The drawings all relate to one embodiment of the present invention, and FIG. 1 is an explanatory diagram showing a data editing/master production system to which the data editing method of the present invention is applied, and FIG. 2 is an explanatory diagram showing the data editing/master production system. An explanatory diagram schematically showing the management information area of an optical disk used as a base, Fig. 3 is a simplified explanatory diagram showing an example of an access frequency table, and Fig. 4 is a diagram sorted in order of access frequency. FIG. 5 is a simplified explanatory diagram showing an example of management information, FIG. 5 is a simplified explanatory diagram showing the state of data stored on a read-only optical disk, and FIG. 6 is an example of a system using a read-only optical disk. FIG. 1...terminal device, 2...image input device,
3... Optical disk file device, 4... Master disc production device, 5... System control device, 6... Terminal device, 7... Playback-only disk device, 8... System controller. Zen 3 diagrams Ito 4 diagrams Ryo 5 diagrams

Claims (6)

[Claims] (1) In a data editing method in which multiple pieces of data stored in a database and used for the same purpose are edited to create data to be stored on a read-only optical disk, data to a recording medium serving as the database is The system control device that executes the access creates an access frequency table for each data stored in the recording medium that is the data base, and refers to the access frequency table to arrange the data in descending order of access frequency. , the data group stored in the recording medium and used for the same purpose is rearranged and stored on a read-only optical disk, and title data summarizing the entire data group stored on the read-only optical disk is also read-only.
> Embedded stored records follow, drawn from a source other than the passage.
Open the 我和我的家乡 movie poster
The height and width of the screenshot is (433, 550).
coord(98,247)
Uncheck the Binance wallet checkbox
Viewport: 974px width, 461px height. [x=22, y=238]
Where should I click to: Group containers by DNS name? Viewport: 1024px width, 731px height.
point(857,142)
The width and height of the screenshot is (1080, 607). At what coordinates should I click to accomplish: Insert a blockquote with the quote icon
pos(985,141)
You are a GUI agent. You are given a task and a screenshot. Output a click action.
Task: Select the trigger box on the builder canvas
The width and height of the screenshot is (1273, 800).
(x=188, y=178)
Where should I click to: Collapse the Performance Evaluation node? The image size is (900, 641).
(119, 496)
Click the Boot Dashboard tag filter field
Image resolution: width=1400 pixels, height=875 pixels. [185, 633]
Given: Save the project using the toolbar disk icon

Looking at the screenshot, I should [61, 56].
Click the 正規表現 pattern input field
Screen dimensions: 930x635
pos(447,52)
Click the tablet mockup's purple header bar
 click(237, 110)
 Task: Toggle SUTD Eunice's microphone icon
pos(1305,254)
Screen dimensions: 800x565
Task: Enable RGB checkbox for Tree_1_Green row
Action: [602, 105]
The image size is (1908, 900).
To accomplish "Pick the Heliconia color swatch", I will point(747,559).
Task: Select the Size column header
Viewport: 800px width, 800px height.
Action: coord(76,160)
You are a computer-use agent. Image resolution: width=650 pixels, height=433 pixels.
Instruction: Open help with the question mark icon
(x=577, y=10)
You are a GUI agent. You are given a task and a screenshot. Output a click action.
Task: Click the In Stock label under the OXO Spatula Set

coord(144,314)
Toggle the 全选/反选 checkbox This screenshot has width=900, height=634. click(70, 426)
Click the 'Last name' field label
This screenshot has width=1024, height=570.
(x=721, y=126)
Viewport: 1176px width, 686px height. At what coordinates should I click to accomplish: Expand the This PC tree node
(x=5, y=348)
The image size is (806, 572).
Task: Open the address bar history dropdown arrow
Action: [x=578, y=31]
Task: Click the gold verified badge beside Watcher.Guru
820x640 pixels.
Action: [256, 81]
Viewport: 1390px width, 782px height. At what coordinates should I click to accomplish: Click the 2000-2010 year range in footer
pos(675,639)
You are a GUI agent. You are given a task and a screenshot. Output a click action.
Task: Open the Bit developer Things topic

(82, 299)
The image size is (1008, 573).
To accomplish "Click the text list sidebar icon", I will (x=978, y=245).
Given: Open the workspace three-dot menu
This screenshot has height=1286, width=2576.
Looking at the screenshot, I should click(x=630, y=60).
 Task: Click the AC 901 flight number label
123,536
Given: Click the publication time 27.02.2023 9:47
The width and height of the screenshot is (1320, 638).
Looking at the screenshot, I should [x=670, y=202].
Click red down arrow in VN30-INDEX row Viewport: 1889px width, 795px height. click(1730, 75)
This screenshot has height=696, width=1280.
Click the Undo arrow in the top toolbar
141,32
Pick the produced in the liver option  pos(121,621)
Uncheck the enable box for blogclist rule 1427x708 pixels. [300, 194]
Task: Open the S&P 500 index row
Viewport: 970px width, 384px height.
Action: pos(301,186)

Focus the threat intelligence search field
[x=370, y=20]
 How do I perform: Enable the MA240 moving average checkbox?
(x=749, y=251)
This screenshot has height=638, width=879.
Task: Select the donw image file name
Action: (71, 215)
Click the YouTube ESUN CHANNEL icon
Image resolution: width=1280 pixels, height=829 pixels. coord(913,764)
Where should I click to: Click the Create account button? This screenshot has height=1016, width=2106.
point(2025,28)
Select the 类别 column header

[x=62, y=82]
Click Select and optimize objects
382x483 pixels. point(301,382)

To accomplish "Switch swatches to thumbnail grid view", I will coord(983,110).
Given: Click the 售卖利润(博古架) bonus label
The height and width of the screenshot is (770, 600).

A data editing method characterized by storing data on an optical disk. (2) The data editing method according to claim 1, wherein the recording medium serving as the data base is also a read-only optical disc. (3) A data editing method according to claim 1, wherein the recording medium serving as the data base is a magnetic disk or a magnetic tape. (4) A data editing method according to claim 3, wherein the data stored on the magnetic disk or magnetic tape is written in a fixed order. (5) Data editing according to claim 1, wherein the recording capacity of the read-only optical disk on which the data of the recording medium serving as the database is edited and stored is greater than or equal to the storage capacity of the recording medium serving as the database. method. (6) The data editing method according to claim 1, wherein a plurality of said read-only optical disks are produced and are information media that are distributed or distributed to users who use them for the same purpose.